Reproduce the rows beginning with the line containing "Describe the element at coordinates (420, 274)" and continuing through the end of the rows, replacing "screenshot" with "image" and leaving everything else unchanged. Omit the pictures from your answer.
━━━ Information supplied ━━━
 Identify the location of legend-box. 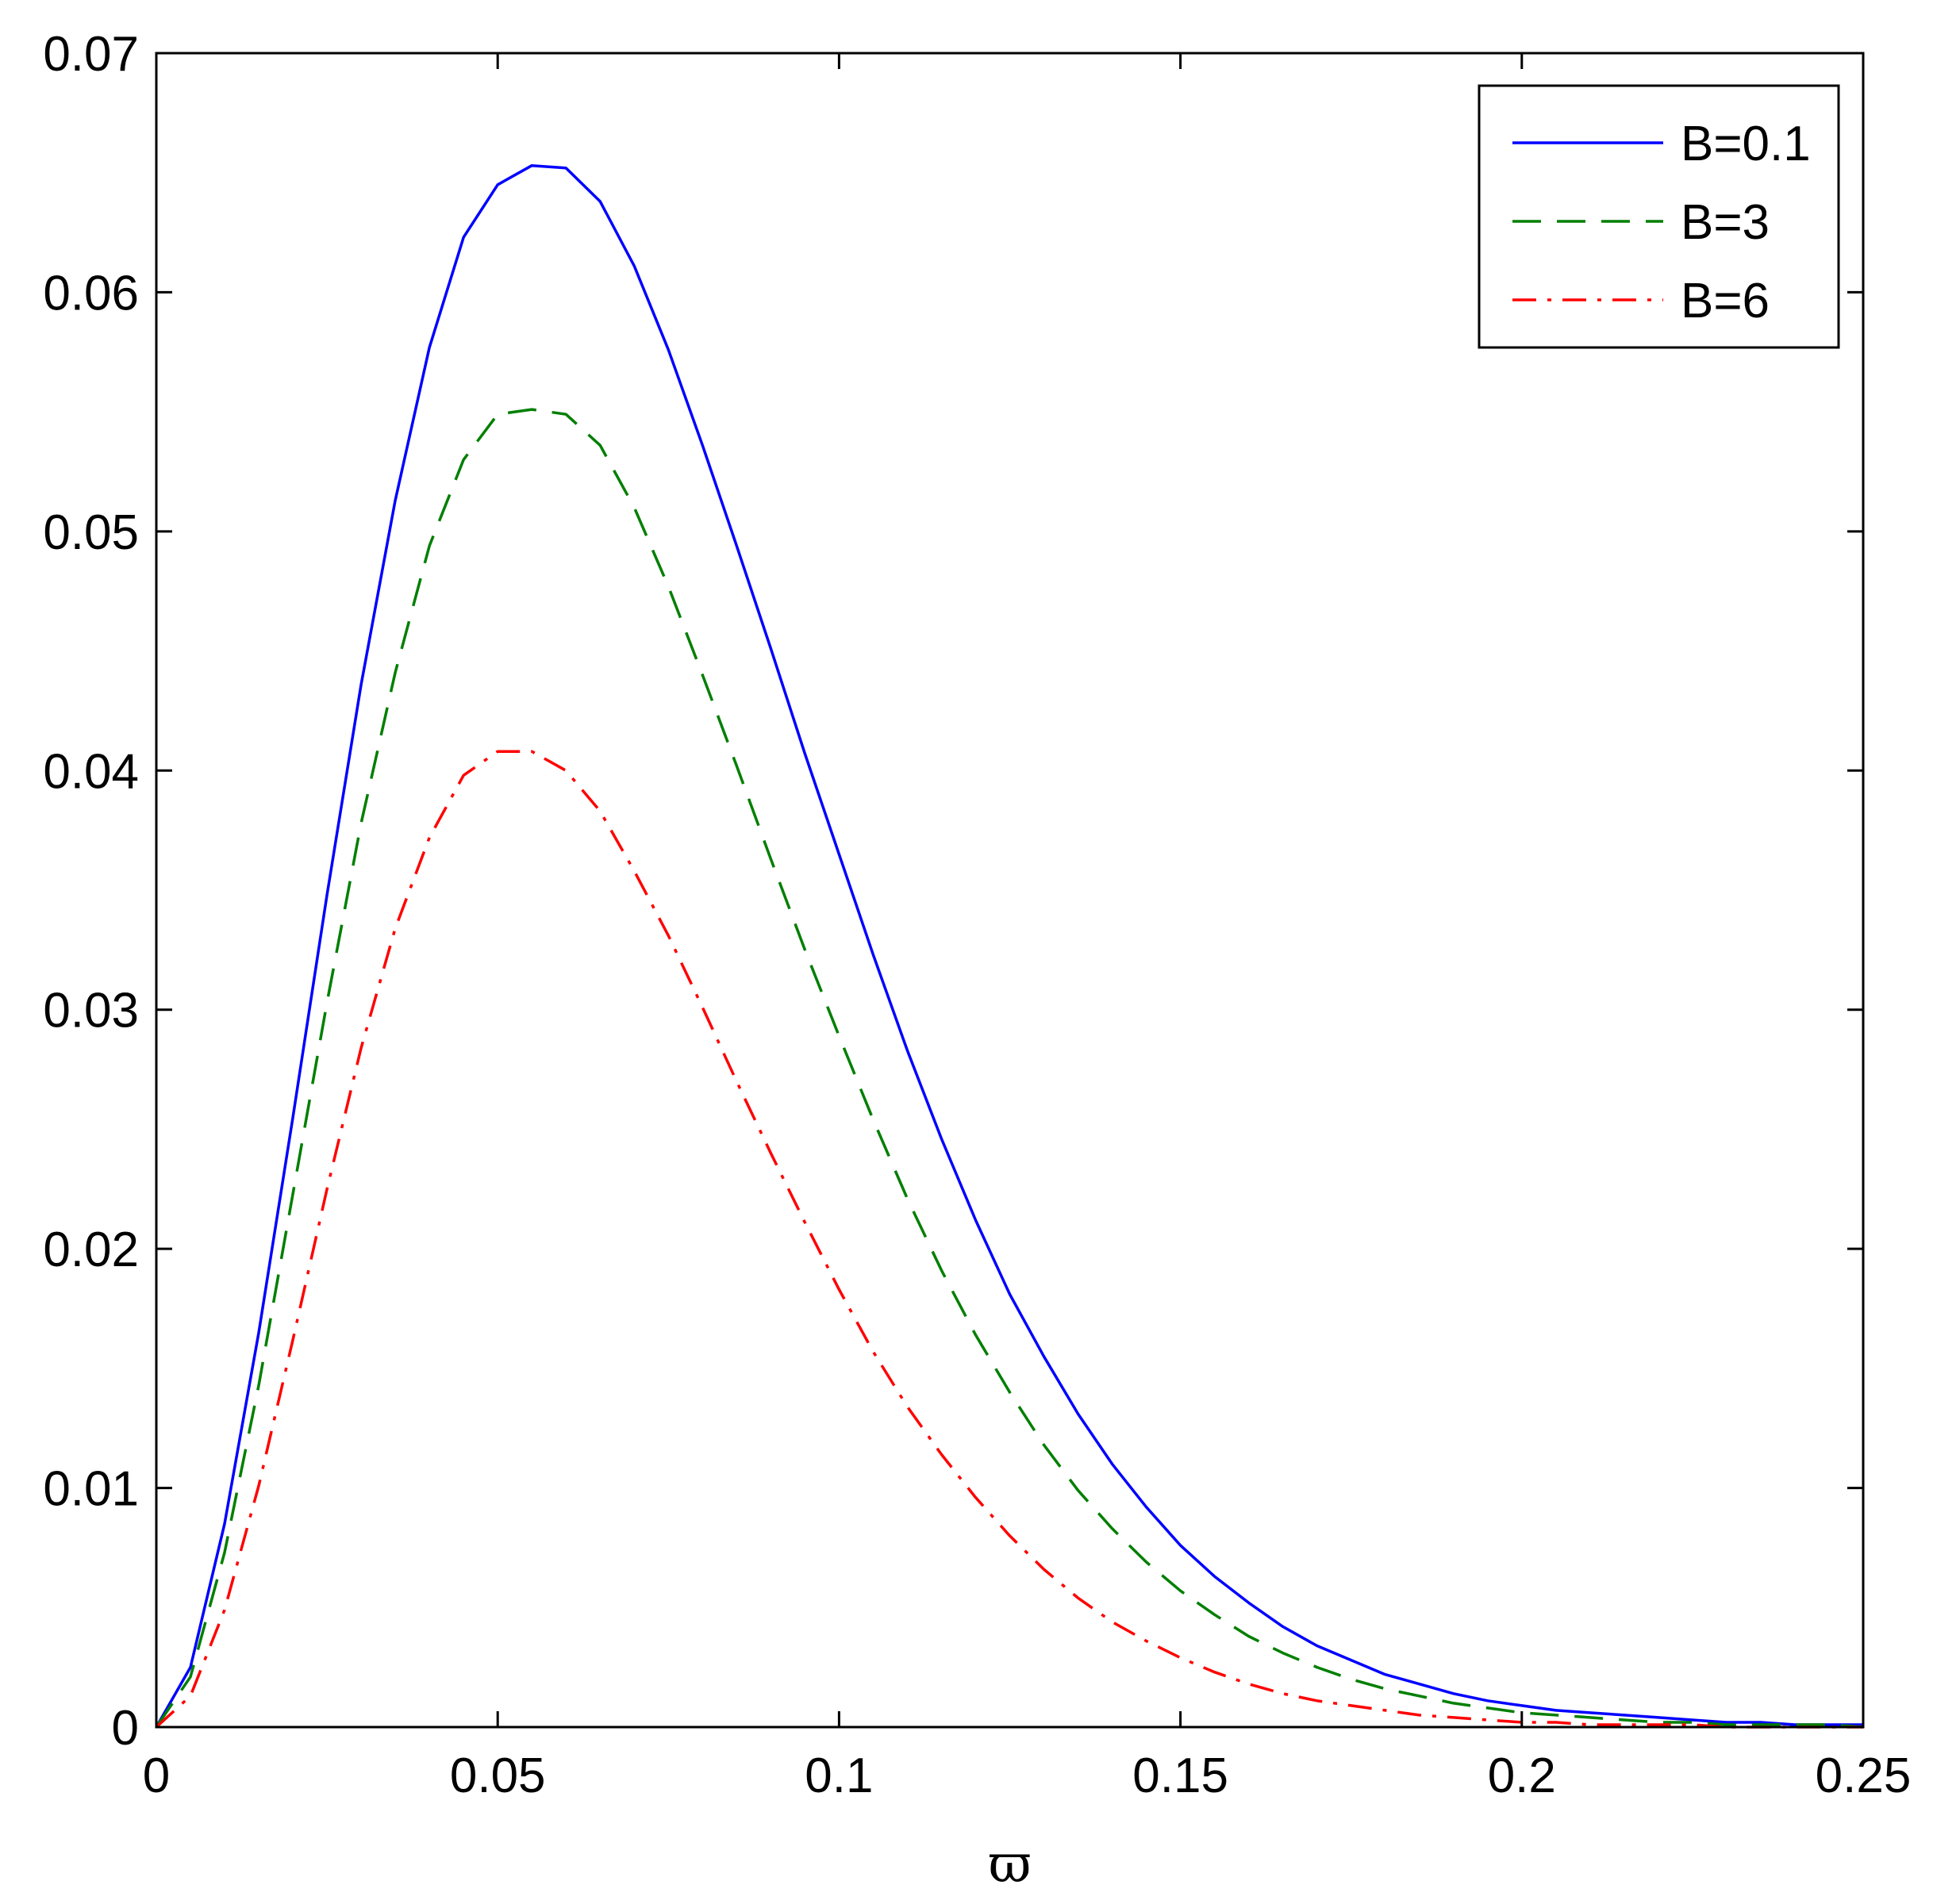
(1659, 216).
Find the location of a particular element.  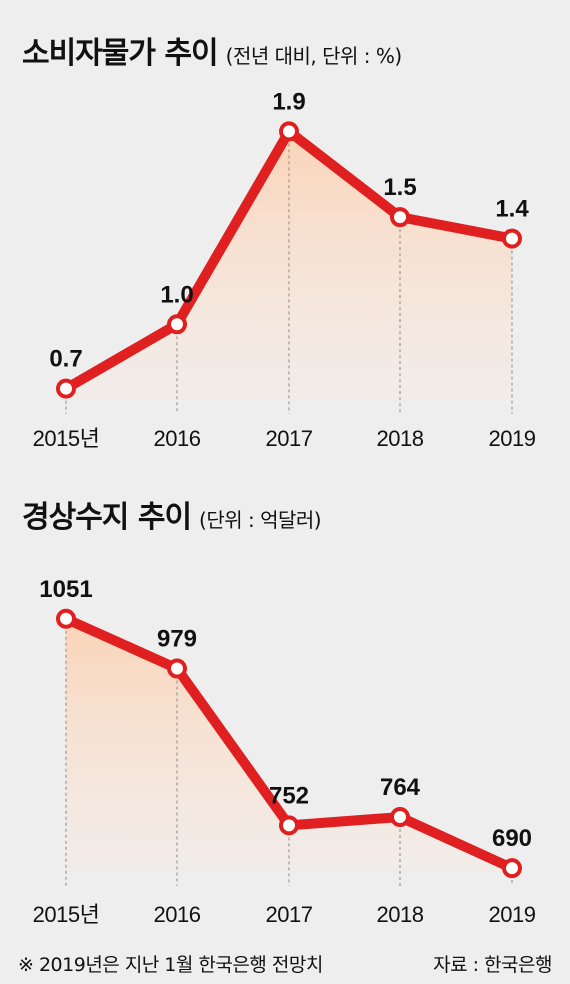

source-label: 자료 : 한국은행 is located at coordinates (492, 965).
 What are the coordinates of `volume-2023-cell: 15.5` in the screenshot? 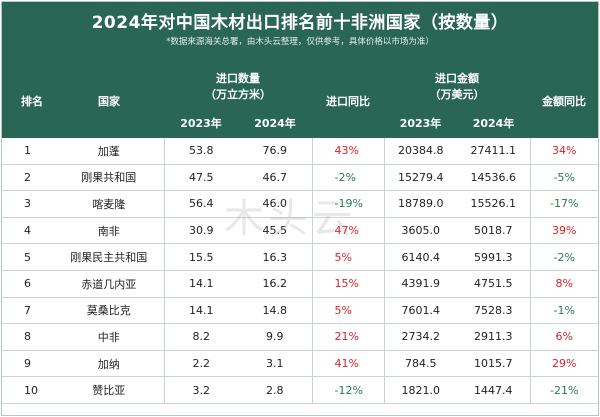 It's located at (200, 257).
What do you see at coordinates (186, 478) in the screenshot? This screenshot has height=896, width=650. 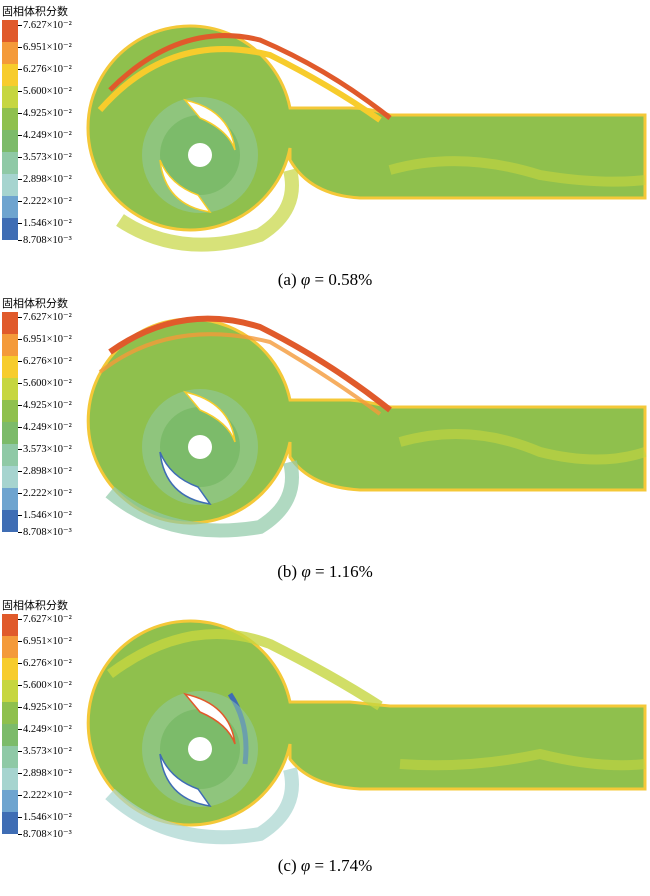 I see `blade-2-b` at bounding box center [186, 478].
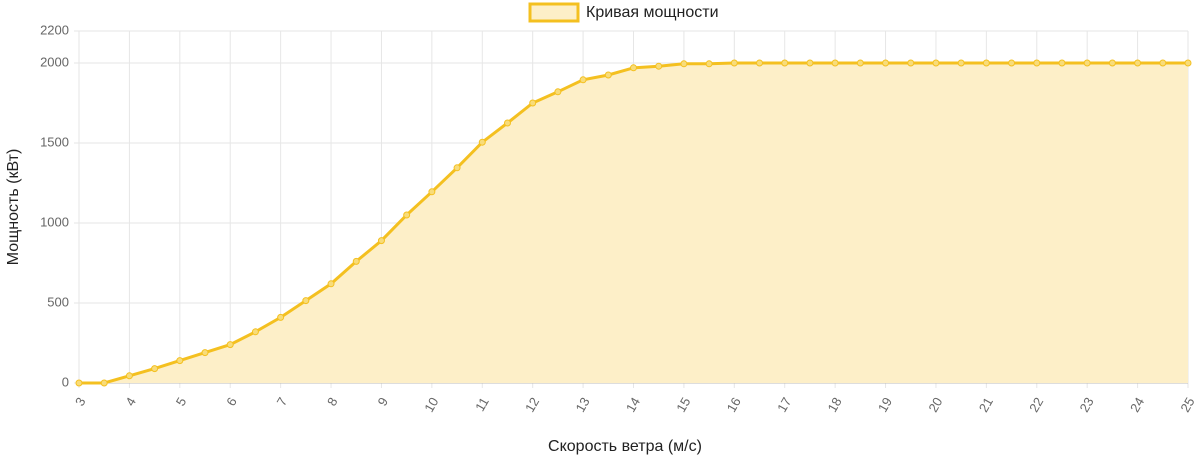  Describe the element at coordinates (1036, 405) in the screenshot. I see `x-tick-label: 22` at that location.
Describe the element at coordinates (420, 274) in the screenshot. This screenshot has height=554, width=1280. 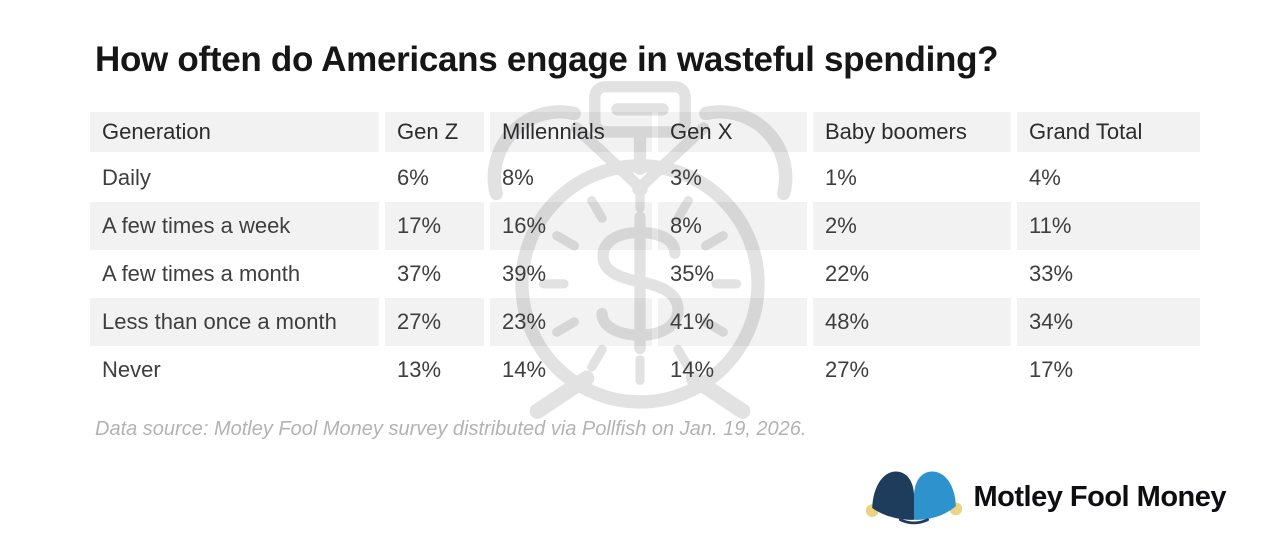
I see `value-cell: 37%` at that location.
━━━
## Exercise answer
Describe the element at coordinates (420, 274) in the image. This image has height=554, width=1280. 
I see `value-cell: 37%` at that location.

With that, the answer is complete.